--- START ---

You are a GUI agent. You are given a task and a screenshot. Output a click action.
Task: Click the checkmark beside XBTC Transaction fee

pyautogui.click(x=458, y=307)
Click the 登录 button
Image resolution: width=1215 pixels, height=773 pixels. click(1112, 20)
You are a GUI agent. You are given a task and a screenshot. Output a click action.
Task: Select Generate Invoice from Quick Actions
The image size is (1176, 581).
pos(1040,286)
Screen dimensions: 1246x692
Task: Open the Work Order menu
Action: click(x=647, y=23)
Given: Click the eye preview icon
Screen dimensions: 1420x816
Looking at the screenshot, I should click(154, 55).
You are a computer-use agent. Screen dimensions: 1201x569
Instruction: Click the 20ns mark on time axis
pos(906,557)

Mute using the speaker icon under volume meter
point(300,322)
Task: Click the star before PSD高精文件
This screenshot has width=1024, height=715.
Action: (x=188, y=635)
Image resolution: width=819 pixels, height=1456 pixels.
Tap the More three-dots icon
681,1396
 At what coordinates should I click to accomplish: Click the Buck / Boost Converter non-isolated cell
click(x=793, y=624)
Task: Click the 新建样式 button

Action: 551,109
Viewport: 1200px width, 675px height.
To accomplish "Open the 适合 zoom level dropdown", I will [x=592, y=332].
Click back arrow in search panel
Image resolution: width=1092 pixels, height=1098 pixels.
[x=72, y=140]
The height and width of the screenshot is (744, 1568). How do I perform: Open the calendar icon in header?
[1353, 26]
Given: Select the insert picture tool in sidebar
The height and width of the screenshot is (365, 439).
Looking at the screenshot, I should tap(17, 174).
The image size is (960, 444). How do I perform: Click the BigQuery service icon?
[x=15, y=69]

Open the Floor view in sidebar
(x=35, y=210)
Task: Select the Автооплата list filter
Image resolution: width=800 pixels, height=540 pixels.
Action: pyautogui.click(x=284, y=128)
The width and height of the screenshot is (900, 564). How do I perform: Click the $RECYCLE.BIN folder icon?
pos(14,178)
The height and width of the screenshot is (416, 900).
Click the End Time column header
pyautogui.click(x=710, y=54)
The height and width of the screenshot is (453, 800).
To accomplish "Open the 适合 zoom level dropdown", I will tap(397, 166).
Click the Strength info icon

--- END ---

• Work to be completed: Would you give the listing again, word for word?

• Written solution:
You are a GUI agent. You are given a task and a screenshot. Output a click action.
Task: Click the checkmark beside XBTC Transaction fee

pyautogui.click(x=458, y=307)
Click the 登录 button
Image resolution: width=1215 pixels, height=773 pixels. click(1112, 20)
You are a GUI agent. You are given a task and a screenshot. Output a click action.
Task: Select Generate Invoice from Quick Actions
The image size is (1176, 581).
pos(1040,286)
Screen dimensions: 1246x692
Task: Open the Work Order menu
Action: click(x=647, y=23)
Given: Click the eye preview icon
Screen dimensions: 1420x816
Looking at the screenshot, I should click(154, 55).
You are a computer-use agent. Screen dimensions: 1201x569
Instruction: Click the 20ns mark on time axis
pos(906,557)

Mute using the speaker icon under volume meter
point(300,322)
Task: Click the star before PSD高精文件
This screenshot has width=1024, height=715.
Action: (x=188, y=635)
Image resolution: width=819 pixels, height=1456 pixels.
Tap the More three-dots icon
681,1396
 At what coordinates should I click to accomplish: Click the Buck / Boost Converter non-isolated cell
click(x=793, y=624)
Task: Click the 新建样式 button

Action: 551,109
Viewport: 1200px width, 675px height.
To accomplish "Open the 适合 zoom level dropdown", I will [x=592, y=332].
Click back arrow in search panel
Image resolution: width=1092 pixels, height=1098 pixels.
[x=72, y=140]
The height and width of the screenshot is (744, 1568). How do I perform: Open the calendar icon in header?
[1353, 26]
Given: Select the insert picture tool in sidebar
The height and width of the screenshot is (365, 439).
Looking at the screenshot, I should tap(17, 174).
The image size is (960, 444). How do I perform: Click the BigQuery service icon?
[x=15, y=69]

Open the Floor view in sidebar
(x=35, y=210)
Task: Select the Автооплата list filter
Image resolution: width=800 pixels, height=540 pixels.
Action: pyautogui.click(x=284, y=128)
The width and height of the screenshot is (900, 564). How do I perform: Click the $RECYCLE.BIN folder icon?
pos(14,178)
The height and width of the screenshot is (416, 900).
Click the End Time column header
pyautogui.click(x=710, y=54)
The height and width of the screenshot is (453, 800).
To accomplish "Open the 适合 zoom level dropdown", I will tap(397, 166).
Click the Strength info icon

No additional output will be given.